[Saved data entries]
────────────────────

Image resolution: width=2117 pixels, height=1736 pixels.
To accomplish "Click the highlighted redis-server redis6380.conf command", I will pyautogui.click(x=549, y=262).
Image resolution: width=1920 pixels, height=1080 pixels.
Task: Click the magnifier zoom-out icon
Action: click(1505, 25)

────────────────────

WORK REQUIRED
Copy each record exactly, leaving nothing out.

EXERCISE OUTPUT
Image resolution: width=2117 pixels, height=1736 pixels.
To accomplish "Click the highlighted redis-server redis6380.conf command", I will pyautogui.click(x=549, y=262).
Image resolution: width=1920 pixels, height=1080 pixels.
Task: Click the magnifier zoom-out icon
Action: click(1505, 25)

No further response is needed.